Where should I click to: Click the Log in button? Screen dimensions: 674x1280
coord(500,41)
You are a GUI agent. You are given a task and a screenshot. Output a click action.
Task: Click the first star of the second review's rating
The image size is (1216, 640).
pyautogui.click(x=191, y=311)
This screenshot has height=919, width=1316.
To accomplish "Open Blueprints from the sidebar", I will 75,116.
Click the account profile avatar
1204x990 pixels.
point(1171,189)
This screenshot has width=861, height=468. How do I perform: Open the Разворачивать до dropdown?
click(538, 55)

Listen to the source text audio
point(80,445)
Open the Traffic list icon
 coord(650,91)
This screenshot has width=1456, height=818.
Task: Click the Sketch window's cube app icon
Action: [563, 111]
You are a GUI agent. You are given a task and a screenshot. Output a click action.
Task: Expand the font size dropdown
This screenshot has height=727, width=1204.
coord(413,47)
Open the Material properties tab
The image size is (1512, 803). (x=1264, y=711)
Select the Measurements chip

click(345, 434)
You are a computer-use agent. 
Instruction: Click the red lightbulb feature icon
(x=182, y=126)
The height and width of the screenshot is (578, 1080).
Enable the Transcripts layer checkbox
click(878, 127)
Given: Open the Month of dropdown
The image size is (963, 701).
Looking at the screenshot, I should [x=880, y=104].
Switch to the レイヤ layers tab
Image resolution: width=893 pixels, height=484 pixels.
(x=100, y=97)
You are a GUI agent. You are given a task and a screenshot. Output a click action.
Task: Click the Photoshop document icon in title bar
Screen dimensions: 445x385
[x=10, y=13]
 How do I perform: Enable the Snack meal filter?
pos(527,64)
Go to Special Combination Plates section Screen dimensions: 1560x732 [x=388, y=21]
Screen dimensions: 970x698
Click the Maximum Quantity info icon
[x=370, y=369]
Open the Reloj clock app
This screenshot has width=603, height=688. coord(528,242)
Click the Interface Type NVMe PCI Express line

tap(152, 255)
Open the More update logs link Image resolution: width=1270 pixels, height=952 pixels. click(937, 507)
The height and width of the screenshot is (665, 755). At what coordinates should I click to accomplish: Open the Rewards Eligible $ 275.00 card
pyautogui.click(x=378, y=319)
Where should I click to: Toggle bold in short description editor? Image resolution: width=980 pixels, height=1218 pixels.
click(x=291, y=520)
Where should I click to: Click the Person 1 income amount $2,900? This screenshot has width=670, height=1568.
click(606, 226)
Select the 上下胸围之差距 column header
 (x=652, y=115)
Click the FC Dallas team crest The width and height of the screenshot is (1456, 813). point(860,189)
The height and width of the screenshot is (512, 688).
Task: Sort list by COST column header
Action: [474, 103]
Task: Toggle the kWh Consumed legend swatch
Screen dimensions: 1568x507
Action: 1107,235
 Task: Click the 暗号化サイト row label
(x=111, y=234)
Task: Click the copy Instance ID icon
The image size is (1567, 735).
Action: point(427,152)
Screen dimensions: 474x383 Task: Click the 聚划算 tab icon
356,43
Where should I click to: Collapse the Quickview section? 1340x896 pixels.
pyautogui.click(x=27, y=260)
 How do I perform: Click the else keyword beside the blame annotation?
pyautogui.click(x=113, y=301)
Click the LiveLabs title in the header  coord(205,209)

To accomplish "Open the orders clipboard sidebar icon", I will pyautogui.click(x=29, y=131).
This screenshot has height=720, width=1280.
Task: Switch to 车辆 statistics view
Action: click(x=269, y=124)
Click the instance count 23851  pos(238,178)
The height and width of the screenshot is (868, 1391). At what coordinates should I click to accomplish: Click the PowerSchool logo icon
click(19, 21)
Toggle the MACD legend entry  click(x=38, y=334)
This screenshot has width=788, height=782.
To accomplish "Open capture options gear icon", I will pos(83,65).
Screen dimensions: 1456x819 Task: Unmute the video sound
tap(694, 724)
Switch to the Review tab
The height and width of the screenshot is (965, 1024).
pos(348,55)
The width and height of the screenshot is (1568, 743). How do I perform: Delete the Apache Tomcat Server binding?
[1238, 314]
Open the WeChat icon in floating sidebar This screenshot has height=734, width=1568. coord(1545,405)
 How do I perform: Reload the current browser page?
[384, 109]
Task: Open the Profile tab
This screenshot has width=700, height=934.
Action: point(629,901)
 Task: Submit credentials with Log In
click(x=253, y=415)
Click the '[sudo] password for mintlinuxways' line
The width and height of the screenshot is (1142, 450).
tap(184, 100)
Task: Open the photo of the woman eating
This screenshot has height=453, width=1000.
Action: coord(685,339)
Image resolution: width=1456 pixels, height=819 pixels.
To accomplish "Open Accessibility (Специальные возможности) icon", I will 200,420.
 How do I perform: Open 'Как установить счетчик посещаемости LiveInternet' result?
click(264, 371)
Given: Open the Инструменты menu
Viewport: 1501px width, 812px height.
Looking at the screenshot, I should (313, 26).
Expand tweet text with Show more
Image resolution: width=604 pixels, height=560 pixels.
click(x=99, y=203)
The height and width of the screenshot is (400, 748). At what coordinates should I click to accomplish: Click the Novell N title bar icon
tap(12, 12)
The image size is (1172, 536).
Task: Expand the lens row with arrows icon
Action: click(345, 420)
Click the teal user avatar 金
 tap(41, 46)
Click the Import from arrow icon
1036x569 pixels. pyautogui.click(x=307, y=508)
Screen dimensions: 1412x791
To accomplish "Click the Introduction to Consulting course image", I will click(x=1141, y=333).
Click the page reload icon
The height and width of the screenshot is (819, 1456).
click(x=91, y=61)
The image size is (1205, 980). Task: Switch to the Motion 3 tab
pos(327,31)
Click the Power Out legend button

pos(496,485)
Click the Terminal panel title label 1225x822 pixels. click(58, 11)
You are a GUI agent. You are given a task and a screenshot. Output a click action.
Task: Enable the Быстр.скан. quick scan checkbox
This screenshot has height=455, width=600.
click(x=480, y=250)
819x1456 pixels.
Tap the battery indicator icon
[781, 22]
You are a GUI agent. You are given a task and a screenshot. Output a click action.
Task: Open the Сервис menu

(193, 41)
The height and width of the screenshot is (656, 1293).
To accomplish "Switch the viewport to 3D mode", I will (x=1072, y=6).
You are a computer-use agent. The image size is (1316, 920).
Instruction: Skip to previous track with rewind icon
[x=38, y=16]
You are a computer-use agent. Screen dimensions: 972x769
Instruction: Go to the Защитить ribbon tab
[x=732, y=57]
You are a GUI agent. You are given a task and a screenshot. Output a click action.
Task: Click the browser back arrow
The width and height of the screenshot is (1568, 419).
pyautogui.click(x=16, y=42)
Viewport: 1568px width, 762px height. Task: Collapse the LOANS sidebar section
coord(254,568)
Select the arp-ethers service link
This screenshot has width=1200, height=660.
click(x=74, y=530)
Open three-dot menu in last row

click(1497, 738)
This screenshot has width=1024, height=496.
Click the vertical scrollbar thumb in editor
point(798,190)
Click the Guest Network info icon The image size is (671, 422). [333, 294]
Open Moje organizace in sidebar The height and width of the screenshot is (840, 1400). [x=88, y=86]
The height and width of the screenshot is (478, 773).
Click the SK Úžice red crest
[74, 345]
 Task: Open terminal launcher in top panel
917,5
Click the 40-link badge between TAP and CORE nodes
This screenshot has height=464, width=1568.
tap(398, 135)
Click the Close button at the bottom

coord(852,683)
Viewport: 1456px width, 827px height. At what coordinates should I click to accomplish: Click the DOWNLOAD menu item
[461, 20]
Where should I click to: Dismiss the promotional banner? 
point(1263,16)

To do: Format the lines above as a JSON list of strings, one string per line, and omit blank lines.

Reply:
[
  "Where should I click to: Click the Log in button? Screen dimensions: 674x1280",
  "coord(500,41)",
  "You are a GUI agent. You are given a task and a screenshot. Output a click action.",
  "Task: Click the first star of the second review's rating",
  "The image size is (1216, 640).",
  "pyautogui.click(x=191, y=311)",
  "This screenshot has height=919, width=1316.",
  "To accomplish \"Open Blueprints from the sidebar\", I will 75,116.",
  "Click the account profile avatar",
  "1204x990 pixels.",
  "point(1171,189)",
  "This screenshot has width=861, height=468. How do I perform: Open the Разворачивать до dropdown?",
  "click(538, 55)",
  "Listen to the source text audio",
  "point(80,445)",
  "Open the Traffic list icon",
  " coord(650,91)",
  "This screenshot has width=1456, height=818.",
  "Task: Click the Sketch window's cube app icon",
  "Action: [563, 111]",
  "You are a GUI agent. You are given a task and a screenshot. Output a click action.",
  "Task: Expand the font size dropdown",
  "This screenshot has height=727, width=1204.",
  "coord(413,47)",
  "Open the Material properties tab",
  "The image size is (1512, 803). (x=1264, y=711)",
  "Select the Measurements chip",
  "click(345, 434)",
  "You are a computer-use agent. ",
  "Instruction: Click the red lightbulb feature icon",
  "(x=182, y=126)",
  "The height and width of the screenshot is (578, 1080).",
  "Enable the Transcripts layer checkbox",
  "click(878, 127)",
  "Given: Open the Month of dropdown",
  "The image size is (963, 701).",
  "Looking at the screenshot, I should [x=880, y=104].",
  "Switch to the レイヤ layers tab",
  "Image resolution: width=893 pixels, height=484 pixels.",
  "(x=100, y=97)",
  "You are a GUI agent. You are given a task and a screenshot. Output a click action.",
  "Task: Click the Photoshop document icon in title bar",
  "Screen dimensions: 445x385",
  "[x=10, y=13]",
  " How do I perform: Enable the Snack meal filter?",
  "pos(527,64)",
  "Go to Special Combination Plates section Screen dimensions: 1560x732 [x=388, y=21]",
  "Screen dimensions: 970x698",
  "Click the Maximum Quantity info icon",
  "[x=370, y=369]",
  "Open the Reloj clock app",
  "This screenshot has width=603, height=688. coord(528,242)",
  "Click the Interface Type NVMe PCI Express line",
  "tap(152, 255)",
  "Open the More update logs link Image resolution: width=1270 pixels, height=952 pixels. click(937, 507)",
  "The height and width of the screenshot is (665, 755). At what coordinates should I click to accomplish: Open the Rewards Eligible $ 275.00 card",
  "pyautogui.click(x=378, y=319)",
  "Where should I click to: Toggle bold in short description editor? Image resolution: width=980 pixels, height=1218 pixels.",
  "click(x=291, y=520)",
  "Where should I click to: Click the Person 1 income amount $2,900? This screenshot has width=670, height=1568.",
  "click(606, 226)",
  "Select the 上下胸围之差距 column header",
  " (x=652, y=115)",
  "Click the FC Dallas team crest The width and height of the screenshot is (1456, 813). point(860,189)",
  "The height and width of the screenshot is (512, 688).",
  "Task: Sort list by COST column header",
  "Action: [474, 103]",
  "Task: Toggle the kWh Consumed legend swatch",
  "Screen dimensions: 1568x507",
  "Action: 1107,235",
  " Task: Click the 暗号化サイト row label",
  "(x=111, y=234)",
  "Task: Click the copy Instance ID icon",
  "The image size is (1567, 735).",
  "Action: point(427,152)",
  "Screen dimensions: 474x383 Task: Click the 聚划算 tab icon",
  "356,43",
  "Where should I click to: Collapse the Quickview section? 1340x896 pixels.",
  "pyautogui.click(x=27, y=260)",
  " How do I perform: Click the else keyword beside the blame annotation?",
  "pyautogui.click(x=113, y=301)",
  "Click the LiveLabs title in the header  coord(205,209)",
  "To accomplish \"Open the orders clipboard sidebar icon\", I will pyautogui.click(x=29, y=131).",
  "This screenshot has height=720, width=1280.",
  "Task: Switch to 车辆 statistics view",
  "Action: click(x=269, y=124)",
  "Click the instance count 23851  pos(238,178)",
  "The height and width of the screenshot is (868, 1391). At what coordinates should I click to accomplish: Click the PowerSchool logo icon",
  "click(19, 21)",
  "Toggle the MACD legend entry  click(x=38, y=334)",
  "This screenshot has width=788, height=782.",
  "To accomplish \"Open capture options gear icon\", I will pos(83,65).",
  "Screen dimensions: 1456x819 Task: Unmute the video sound",
  "tap(694, 724)",
  "Switch to the Review tab",
  "The height and width of the screenshot is (965, 1024).",
  "pos(348,55)",
  "The width and height of the screenshot is (1568, 743). How do I perform: Delete the Apache Tomcat Server binding?",
  "[1238, 314]",
  "Open the WeChat icon in floating sidebar This screenshot has height=734, width=1568. coord(1545,405)",
  " How do I perform: Reload the current browser page?",
  "[384, 109]",
  "Task: Open the Profile tab",
  "This screenshot has width=700, height=934.",
  "Action: point(629,901)",
  " Task: Submit credentials with Log In",
  "click(x=253, y=415)",
  "Click the '[sudo] password for mintlinuxways' line",
  "The width and height of the screenshot is (1142, 450).",
  "tap(184, 100)",
  "Task: Open the photo of the woman eating",
  "This screenshot has height=453, width=1000.",
  "Action: coord(685,339)",
  "Image resolution: width=1456 pixels, height=819 pixels.",
  "To accomplish \"Open Accessibility (Специальные возможности) icon\", I will 200,420.",
  " How do I perform: Open 'Как установить счетчик посещаемости LiveInternet' result?",
  "click(264, 371)",
  "Given: Open the Инструменты menu",
  "Viewport: 1501px width, 812px height.",
  "Looking at the screenshot, I should (313, 26).",
  "Expand tweet text with Show more",
  "Image resolution: width=604 pixels, height=560 pixels.",
  "click(x=99, y=203)",
  "The height and width of the screenshot is (400, 748). At what coordinates should I click to accomplish: Click the Novell N title bar icon",
  "tap(12, 12)",
  "The image size is (1172, 536).",
  "Task: Expand the lens row with arrows icon",
  "Action: click(345, 420)",
  "Click the teal user avatar 金",
  " tap(41, 46)",
  "Click the Import from arrow icon",
  "1036x569 pixels. pyautogui.click(x=307, y=508)",
  "Screen dimensions: 1412x791",
  "To accomplish \"Click the Introduction to Consulting course image\", I will click(x=1141, y=333).",
  "Click the page reload icon",
  "The height and width of the screenshot is (819, 1456).",
  "click(x=91, y=61)",
  "The image size is (1205, 980). Task: Switch to the Motion 3 tab",
  "pos(327,31)",
  "Click the Power Out legend button",
  "pos(496,485)",
  "Click the Terminal panel title label 1225x822 pixels. click(58, 11)",
  "You are a GUI agent. You are given a task and a screenshot. Output a click action.",
  "Task: Enable the Быстр.скан. quick scan checkbox",
  "This screenshot has height=455, width=600.",
  "click(x=480, y=250)",
  "819x1456 pixels.",
  "Tap the battery indicator icon",
  "[781, 22]",
  "You are a GUI agent. You are given a task and a screenshot. Output a click action.",
  "Task: Open the Сервис menu",
  "(193, 41)",
  "The height and width of the screenshot is (656, 1293).",
  "To accomplish \"Switch the viewport to 3D mode\", I will (x=1072, y=6).",
  "You are a computer-use agent. The image size is (1316, 920).",
  "Instruction: Skip to previous track with rewind icon",
  "[x=38, y=16]",
  "You are a computer-use agent. Screen dimensions: 972x769",
  "Instruction: Go to the Защитить ribbon tab",
  "[x=732, y=57]",
  "You are a GUI agent. You are given a task and a screenshot. Output a click action.",
  "Task: Click the browser back arrow",
  "The width and height of the screenshot is (1568, 419).",
  "pyautogui.click(x=16, y=42)",
  "Viewport: 1568px width, 762px height. Task: Collapse the LOANS sidebar section",
  "coord(254,568)",
  "Select the arp-ethers service link",
  "This screenshot has width=1200, height=660.",
  "click(x=74, y=530)",
  "Open three-dot menu in last row",
  "click(1497, 738)",
  "This screenshot has width=1024, height=496.",
  "Click the vertical scrollbar thumb in editor",
  "point(798,190)",
  "Click the Guest Network info icon The image size is (671, 422). [333, 294]",
  "Open Moje organizace in sidebar The height and width of the screenshot is (840, 1400). [x=88, y=86]",
  "The height and width of the screenshot is (478, 773).",
  "Click the SK Úžice red crest",
  "[74, 345]",
  " Task: Open terminal launcher in top panel",
  "917,5",
  "Click the 40-link badge between TAP and CORE nodes",
  "This screenshot has height=464, width=1568.",
  "tap(398, 135)",
  "Click the Close button at the bottom",
  "coord(852,683)",
  "Viewport: 1456px width, 827px height. At what coordinates should I click to accomplish: Click the DOWNLOAD menu item",
  "[461, 20]",
  "Where should I click to: Dismiss the promotional banner? ",
  "point(1263,16)"
]